Provided information:
* * * * * * *
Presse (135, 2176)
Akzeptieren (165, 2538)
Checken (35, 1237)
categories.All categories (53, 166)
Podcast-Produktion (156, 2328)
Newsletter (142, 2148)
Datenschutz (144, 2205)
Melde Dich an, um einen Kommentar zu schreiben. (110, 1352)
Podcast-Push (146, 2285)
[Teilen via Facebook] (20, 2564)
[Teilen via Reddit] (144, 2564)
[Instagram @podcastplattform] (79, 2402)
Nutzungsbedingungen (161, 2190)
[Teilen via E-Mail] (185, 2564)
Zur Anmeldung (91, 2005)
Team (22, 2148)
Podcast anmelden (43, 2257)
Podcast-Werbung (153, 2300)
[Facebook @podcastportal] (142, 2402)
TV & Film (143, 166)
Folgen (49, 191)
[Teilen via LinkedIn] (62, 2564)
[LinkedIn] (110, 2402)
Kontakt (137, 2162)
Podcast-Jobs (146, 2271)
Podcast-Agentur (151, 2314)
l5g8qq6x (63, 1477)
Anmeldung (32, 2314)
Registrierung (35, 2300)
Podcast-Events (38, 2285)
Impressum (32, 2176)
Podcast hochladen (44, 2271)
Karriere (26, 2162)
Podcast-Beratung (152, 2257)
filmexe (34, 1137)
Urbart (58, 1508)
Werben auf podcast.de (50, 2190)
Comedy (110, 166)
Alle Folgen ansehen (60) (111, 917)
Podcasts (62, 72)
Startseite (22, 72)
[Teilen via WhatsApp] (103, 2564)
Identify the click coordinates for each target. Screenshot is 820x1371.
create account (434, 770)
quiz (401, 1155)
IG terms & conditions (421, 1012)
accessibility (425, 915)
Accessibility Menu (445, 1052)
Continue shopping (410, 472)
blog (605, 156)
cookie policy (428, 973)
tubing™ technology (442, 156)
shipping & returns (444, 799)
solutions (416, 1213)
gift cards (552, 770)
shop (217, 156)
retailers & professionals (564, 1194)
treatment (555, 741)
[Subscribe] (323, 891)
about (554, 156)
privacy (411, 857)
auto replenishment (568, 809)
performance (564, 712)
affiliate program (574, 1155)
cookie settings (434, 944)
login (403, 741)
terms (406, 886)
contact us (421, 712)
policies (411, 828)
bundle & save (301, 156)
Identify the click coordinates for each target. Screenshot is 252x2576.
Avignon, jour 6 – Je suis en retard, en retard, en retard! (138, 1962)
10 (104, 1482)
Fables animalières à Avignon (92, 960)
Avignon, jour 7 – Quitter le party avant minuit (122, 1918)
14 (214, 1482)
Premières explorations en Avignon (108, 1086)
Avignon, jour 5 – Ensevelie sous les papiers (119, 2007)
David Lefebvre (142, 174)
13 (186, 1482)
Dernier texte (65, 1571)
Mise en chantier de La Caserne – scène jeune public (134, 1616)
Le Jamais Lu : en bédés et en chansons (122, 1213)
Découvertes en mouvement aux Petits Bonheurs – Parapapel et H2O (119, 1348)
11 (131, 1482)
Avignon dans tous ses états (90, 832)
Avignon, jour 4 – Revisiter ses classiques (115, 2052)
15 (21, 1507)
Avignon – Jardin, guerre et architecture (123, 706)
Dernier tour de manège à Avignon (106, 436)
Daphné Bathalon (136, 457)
* * * * * * *
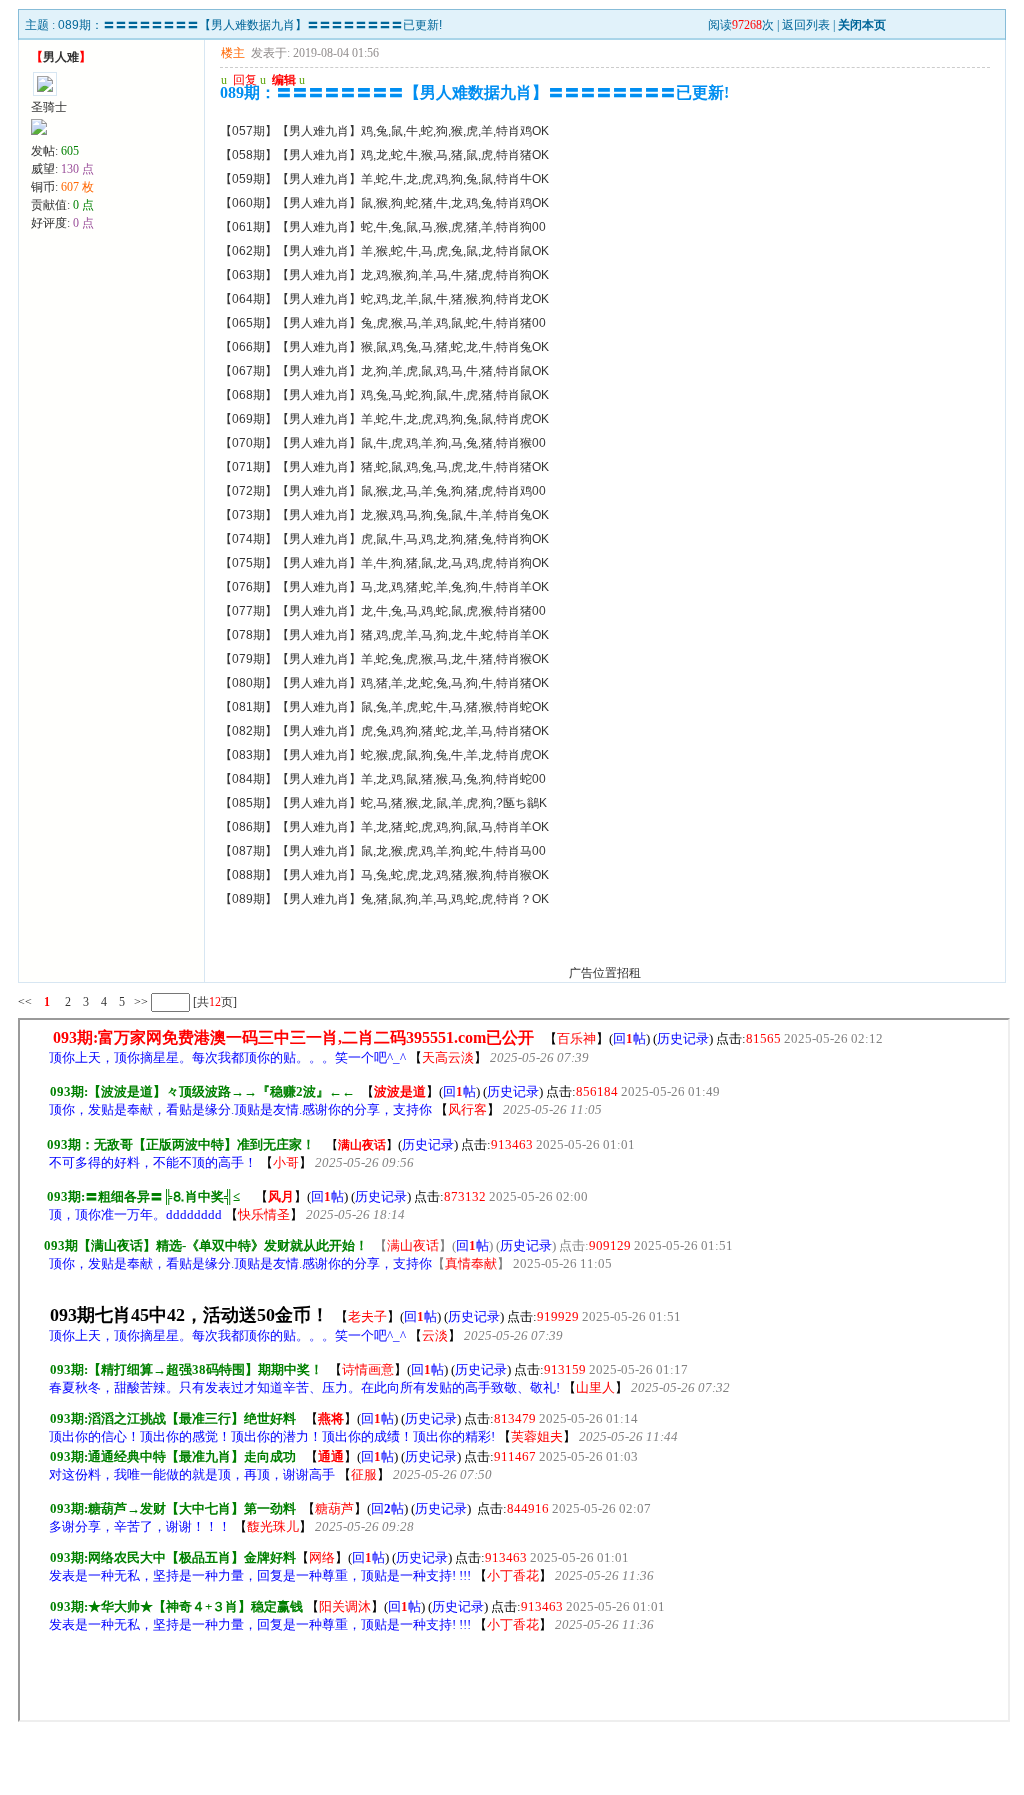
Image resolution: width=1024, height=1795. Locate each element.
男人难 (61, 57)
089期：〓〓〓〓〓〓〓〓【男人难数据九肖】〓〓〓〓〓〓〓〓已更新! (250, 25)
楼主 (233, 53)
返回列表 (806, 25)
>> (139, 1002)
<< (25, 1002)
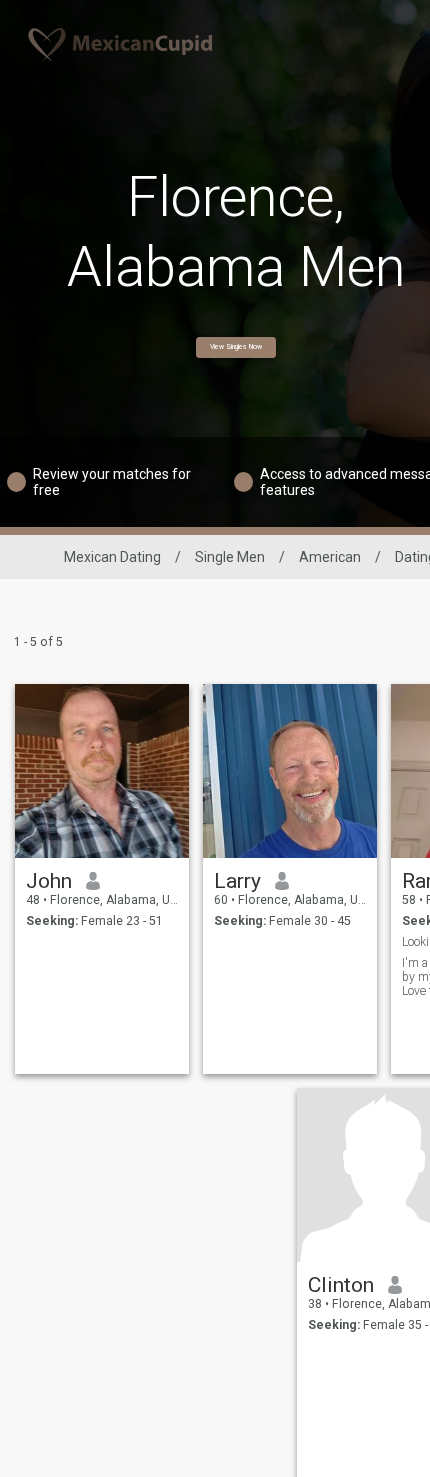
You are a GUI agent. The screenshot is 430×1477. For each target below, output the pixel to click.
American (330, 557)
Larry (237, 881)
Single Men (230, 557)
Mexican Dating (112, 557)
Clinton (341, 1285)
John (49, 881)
* * * * * * *
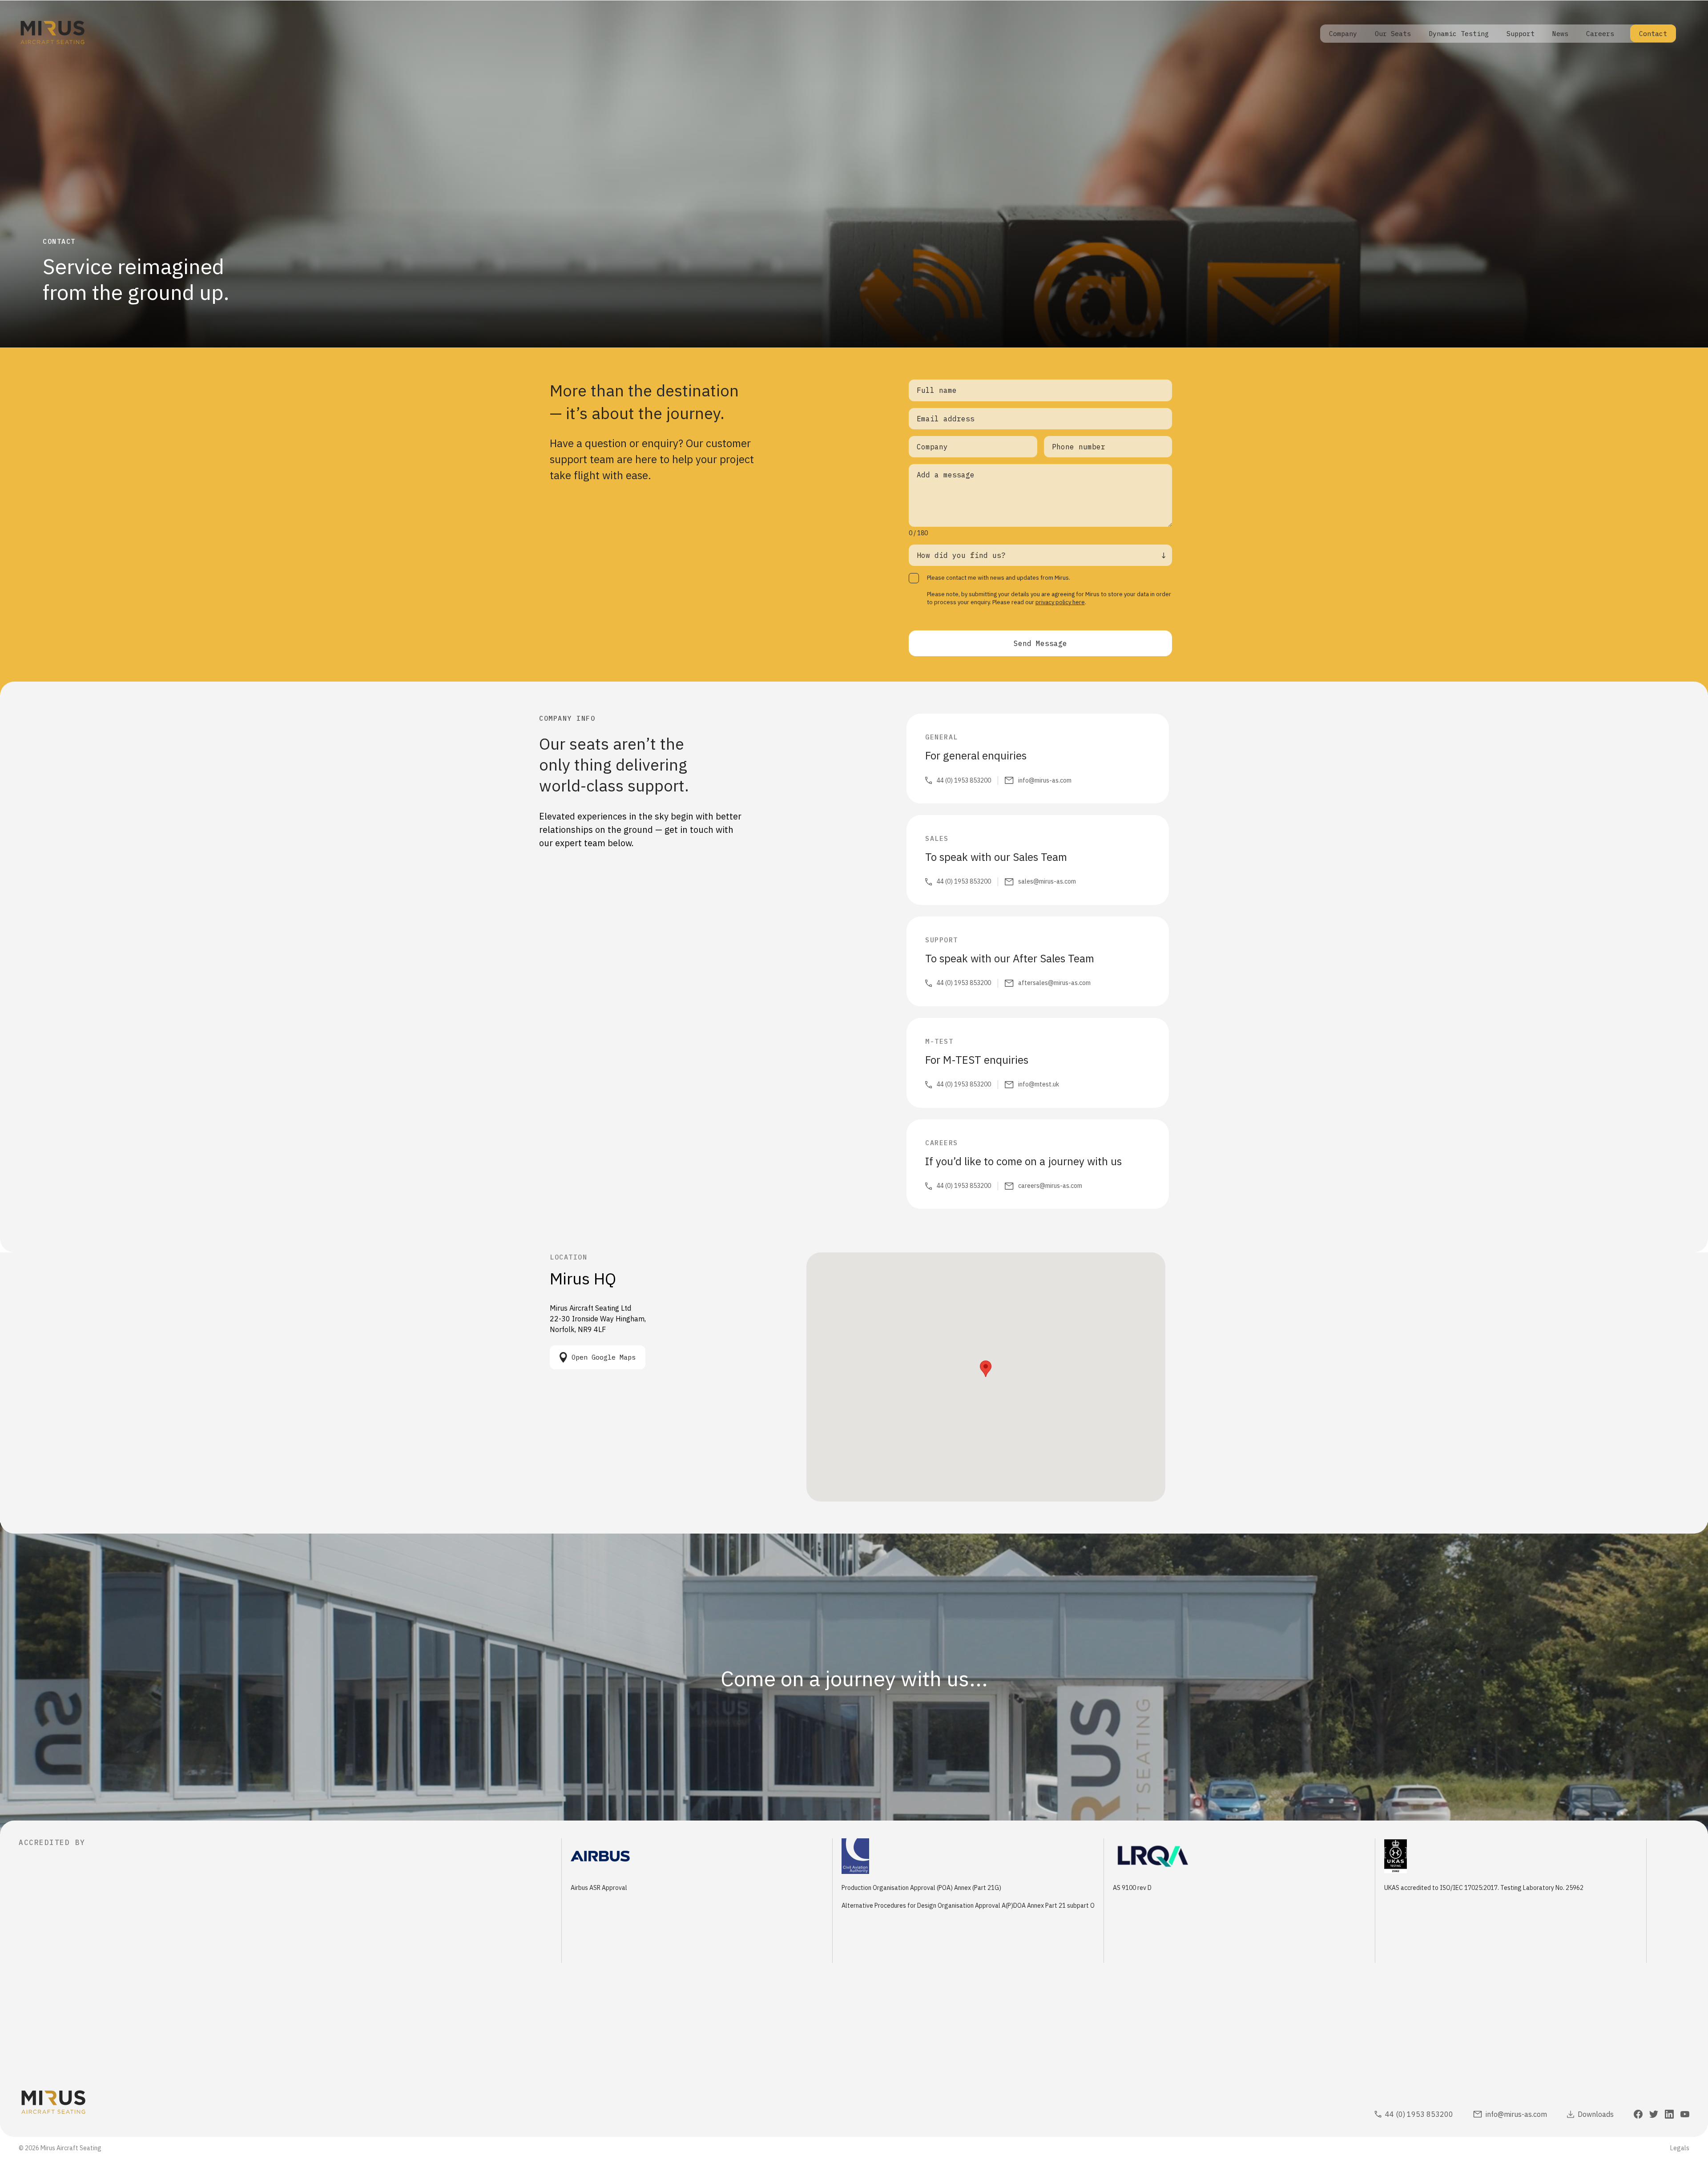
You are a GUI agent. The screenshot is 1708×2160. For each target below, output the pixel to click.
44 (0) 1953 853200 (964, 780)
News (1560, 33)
* * * * * * *
Starting at the line with "楼主 (233, 53)" and finishing at the line with "John (49, 881)", copy the material above exactly, both lines included. Nothing else goes in, and no pictures.

楼主 (233, 53)
返回列表 (806, 25)
>> (139, 1002)
<< (25, 1002)
You are a GUI agent. The screenshot is 430×1477. For each target below, output the pixel to click.
American (330, 557)
Larry (237, 881)
Single Men (230, 557)
Mexican Dating (112, 557)
Clinton (341, 1285)
John (49, 881)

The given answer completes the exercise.